RECORDED INFORMATION:
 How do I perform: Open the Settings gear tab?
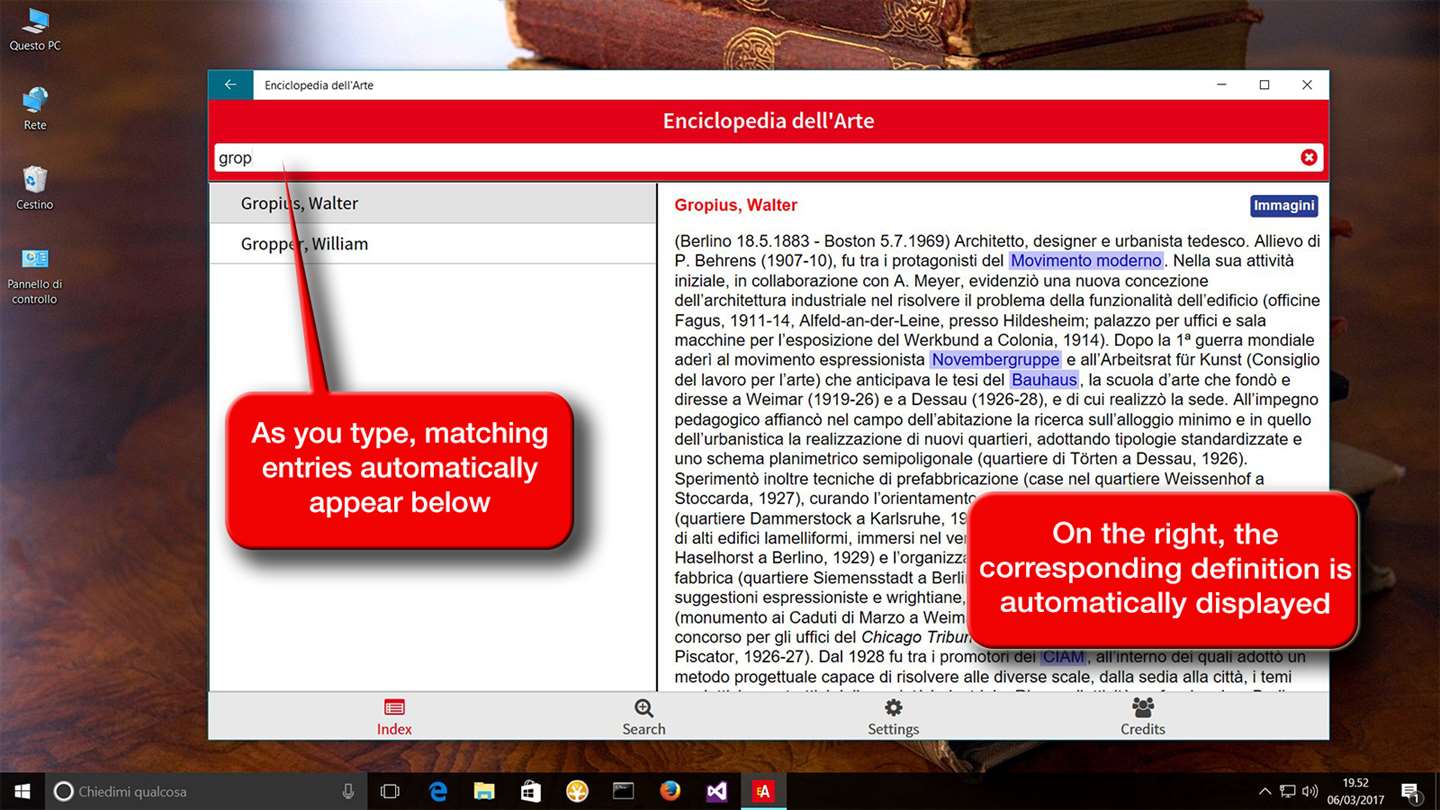coord(893,717)
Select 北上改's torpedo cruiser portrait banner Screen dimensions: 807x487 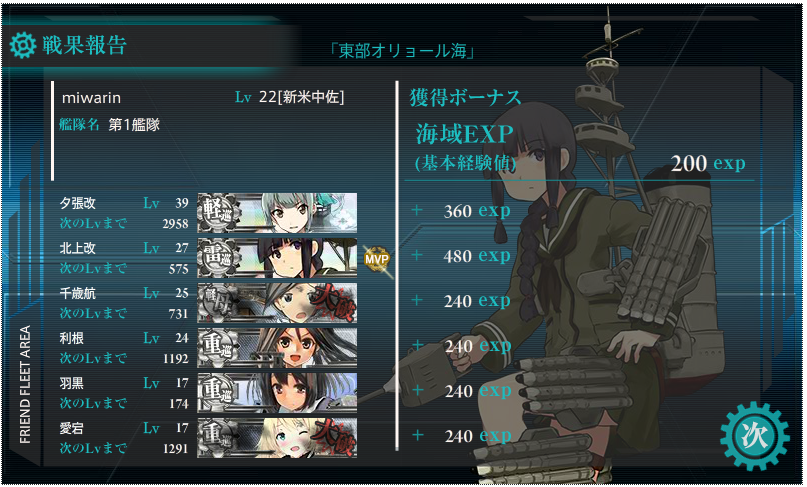coord(277,258)
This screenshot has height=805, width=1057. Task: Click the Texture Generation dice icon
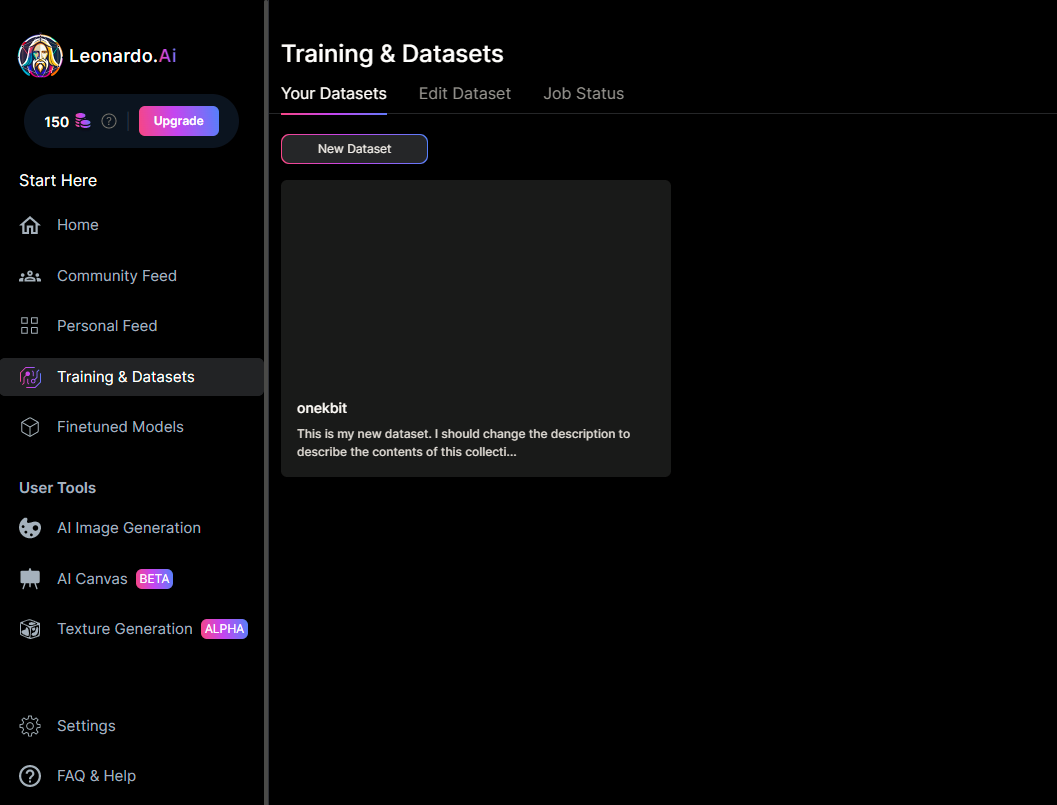[30, 629]
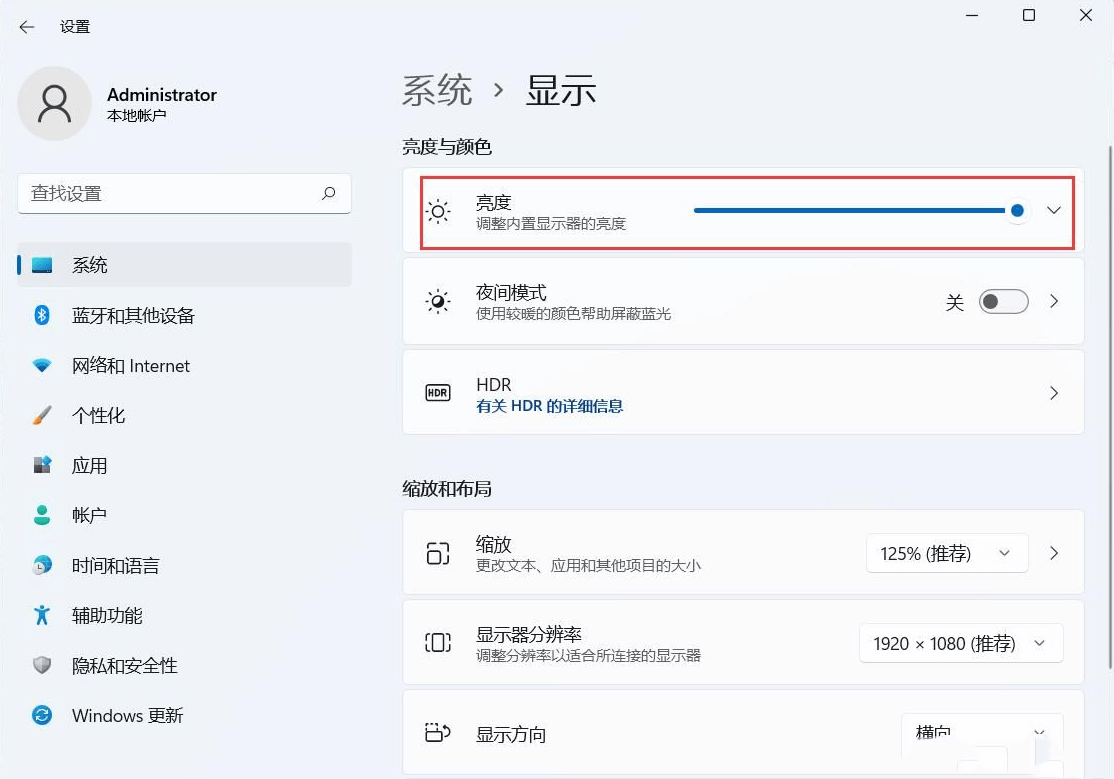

AIM OF THE EXERCISE:
Leave the pictures aside and print exactly, and only, the lines from the one with "This screenshot has" through the end of the data, both included.

WORKED SOLUTION:
This screenshot has height=805, width=1057. Task: Click the Texture Generation dice icon
[30, 629]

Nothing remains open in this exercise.